— start Supplied entries —

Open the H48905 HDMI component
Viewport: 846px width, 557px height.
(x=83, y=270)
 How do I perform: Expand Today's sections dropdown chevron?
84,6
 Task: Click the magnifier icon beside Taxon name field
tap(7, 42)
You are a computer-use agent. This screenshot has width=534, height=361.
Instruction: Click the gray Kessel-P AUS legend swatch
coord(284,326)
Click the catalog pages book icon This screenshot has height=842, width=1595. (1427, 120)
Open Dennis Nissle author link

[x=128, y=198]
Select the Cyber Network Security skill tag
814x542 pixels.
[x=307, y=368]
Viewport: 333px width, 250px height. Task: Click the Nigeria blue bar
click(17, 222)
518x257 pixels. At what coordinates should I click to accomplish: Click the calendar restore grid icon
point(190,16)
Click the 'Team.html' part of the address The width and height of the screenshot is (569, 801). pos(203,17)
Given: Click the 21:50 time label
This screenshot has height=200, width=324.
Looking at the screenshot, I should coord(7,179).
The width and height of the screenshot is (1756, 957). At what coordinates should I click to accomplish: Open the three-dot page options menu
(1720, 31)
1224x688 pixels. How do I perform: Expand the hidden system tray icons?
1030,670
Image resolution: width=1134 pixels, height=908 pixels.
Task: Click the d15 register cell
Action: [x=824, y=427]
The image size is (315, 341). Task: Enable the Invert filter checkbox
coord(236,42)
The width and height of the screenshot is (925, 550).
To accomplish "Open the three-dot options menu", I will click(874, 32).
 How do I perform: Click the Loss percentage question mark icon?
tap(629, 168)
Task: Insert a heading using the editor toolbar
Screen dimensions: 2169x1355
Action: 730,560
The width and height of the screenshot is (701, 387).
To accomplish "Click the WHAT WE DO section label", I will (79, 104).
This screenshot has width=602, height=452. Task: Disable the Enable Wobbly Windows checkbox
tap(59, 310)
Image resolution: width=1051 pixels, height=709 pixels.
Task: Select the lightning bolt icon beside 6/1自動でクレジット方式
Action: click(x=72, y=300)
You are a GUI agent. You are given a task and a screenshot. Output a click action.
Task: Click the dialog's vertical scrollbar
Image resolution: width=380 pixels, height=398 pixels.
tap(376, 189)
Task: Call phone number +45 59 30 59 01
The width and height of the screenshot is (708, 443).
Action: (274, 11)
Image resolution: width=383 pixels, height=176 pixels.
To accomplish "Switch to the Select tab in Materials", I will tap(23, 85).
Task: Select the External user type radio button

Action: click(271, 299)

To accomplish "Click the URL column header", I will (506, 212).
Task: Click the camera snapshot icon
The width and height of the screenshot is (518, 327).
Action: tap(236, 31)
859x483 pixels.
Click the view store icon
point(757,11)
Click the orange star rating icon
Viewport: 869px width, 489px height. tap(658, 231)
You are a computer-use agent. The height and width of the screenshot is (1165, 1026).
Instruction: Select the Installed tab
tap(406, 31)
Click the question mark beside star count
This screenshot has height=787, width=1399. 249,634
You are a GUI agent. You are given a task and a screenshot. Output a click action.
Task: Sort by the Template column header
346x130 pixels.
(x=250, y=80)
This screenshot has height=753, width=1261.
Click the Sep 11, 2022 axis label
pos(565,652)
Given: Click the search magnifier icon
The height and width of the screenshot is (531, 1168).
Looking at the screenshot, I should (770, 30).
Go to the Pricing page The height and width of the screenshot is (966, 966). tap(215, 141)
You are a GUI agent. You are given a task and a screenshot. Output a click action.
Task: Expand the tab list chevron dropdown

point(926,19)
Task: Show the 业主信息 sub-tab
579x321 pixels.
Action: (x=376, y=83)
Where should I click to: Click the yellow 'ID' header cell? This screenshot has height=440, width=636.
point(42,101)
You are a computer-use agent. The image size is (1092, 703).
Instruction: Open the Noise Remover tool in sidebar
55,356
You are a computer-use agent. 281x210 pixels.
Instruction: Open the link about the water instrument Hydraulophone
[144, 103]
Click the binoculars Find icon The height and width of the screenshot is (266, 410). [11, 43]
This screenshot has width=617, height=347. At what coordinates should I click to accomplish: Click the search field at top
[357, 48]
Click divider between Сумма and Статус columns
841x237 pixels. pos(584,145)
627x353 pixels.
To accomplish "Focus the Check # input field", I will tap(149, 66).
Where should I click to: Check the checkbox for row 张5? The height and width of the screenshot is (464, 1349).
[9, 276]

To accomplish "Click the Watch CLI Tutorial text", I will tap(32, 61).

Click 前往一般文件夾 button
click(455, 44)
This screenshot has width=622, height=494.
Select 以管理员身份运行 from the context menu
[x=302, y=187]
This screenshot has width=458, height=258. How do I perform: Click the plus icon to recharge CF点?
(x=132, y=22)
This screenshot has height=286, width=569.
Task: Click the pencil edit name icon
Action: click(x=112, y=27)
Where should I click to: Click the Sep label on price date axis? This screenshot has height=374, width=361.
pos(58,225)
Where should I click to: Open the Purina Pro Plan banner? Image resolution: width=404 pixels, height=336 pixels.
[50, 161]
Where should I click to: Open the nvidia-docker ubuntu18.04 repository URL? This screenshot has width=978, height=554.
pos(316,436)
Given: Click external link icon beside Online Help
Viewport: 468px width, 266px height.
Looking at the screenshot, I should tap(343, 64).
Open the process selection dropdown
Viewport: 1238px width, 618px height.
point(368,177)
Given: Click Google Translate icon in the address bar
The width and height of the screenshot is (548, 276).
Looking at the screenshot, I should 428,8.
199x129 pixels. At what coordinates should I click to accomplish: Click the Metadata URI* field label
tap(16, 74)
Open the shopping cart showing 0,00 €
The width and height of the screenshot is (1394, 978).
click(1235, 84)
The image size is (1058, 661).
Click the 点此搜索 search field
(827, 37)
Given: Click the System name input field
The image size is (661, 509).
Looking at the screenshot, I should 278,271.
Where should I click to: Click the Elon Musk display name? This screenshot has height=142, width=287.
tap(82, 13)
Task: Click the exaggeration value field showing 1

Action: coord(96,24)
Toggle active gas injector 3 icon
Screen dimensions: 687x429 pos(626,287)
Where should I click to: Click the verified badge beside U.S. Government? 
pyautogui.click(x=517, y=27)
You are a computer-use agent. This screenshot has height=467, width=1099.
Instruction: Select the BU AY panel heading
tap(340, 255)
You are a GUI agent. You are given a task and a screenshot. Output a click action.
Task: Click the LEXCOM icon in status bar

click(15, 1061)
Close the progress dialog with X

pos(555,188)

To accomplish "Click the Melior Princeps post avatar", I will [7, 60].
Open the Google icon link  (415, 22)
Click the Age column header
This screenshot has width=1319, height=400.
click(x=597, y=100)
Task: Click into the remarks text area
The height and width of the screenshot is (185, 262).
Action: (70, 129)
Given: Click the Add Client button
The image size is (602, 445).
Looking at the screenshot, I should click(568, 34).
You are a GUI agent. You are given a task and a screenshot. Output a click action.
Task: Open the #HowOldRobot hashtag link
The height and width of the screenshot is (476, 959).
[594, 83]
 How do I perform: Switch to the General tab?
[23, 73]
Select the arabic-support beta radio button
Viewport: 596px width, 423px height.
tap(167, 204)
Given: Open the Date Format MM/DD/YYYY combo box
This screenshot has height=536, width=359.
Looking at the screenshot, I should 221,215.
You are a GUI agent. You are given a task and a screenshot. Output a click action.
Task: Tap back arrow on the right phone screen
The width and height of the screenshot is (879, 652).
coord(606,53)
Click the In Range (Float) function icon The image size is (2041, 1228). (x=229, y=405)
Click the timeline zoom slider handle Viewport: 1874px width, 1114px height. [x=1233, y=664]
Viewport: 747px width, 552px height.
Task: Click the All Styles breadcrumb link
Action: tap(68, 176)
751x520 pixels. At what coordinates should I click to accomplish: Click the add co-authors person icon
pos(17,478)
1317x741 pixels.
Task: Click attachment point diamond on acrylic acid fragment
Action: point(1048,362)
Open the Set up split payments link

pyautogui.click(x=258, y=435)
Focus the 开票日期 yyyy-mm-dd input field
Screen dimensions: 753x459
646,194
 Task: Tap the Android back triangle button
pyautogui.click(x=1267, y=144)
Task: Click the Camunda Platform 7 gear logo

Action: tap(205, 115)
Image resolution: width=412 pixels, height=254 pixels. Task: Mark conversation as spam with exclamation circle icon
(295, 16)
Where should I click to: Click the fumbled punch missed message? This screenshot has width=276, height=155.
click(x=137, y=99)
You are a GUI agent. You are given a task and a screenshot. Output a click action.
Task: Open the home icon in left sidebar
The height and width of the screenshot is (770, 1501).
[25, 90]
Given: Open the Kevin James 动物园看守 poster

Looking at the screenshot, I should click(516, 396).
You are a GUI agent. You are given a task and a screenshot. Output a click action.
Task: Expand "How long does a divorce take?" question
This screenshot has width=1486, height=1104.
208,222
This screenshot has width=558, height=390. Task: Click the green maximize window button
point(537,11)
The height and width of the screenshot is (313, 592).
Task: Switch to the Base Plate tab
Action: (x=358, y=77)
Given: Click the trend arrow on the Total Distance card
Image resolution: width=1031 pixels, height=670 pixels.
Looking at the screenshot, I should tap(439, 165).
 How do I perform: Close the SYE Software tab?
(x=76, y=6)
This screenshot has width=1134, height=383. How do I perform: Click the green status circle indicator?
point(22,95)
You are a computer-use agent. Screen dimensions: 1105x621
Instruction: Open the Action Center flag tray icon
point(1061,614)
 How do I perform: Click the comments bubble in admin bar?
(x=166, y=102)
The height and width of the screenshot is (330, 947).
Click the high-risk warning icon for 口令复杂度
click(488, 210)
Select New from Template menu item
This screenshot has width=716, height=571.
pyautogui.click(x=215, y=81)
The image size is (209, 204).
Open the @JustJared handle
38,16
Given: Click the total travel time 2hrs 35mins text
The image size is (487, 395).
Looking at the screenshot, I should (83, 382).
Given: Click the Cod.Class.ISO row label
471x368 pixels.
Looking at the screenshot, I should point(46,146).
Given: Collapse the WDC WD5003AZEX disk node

— end Supplied entries —

**Required work**:
Repeat verbatim the stretch of rows from the line containing "Where should I click to: Click the fumbled" through the line containing "Looking at the screenshot, I should click(516, 396).", keeping both of those lines.

**The result**:
Where should I click to: Click the fumbled punch missed message? This screenshot has width=276, height=155.
click(x=137, y=99)
You are a GUI agent. You are given a task and a screenshot. Output a click action.
Task: Open the home icon in left sidebar
The height and width of the screenshot is (770, 1501).
[25, 90]
Given: Open the Kevin James 动物园看守 poster

Looking at the screenshot, I should click(516, 396).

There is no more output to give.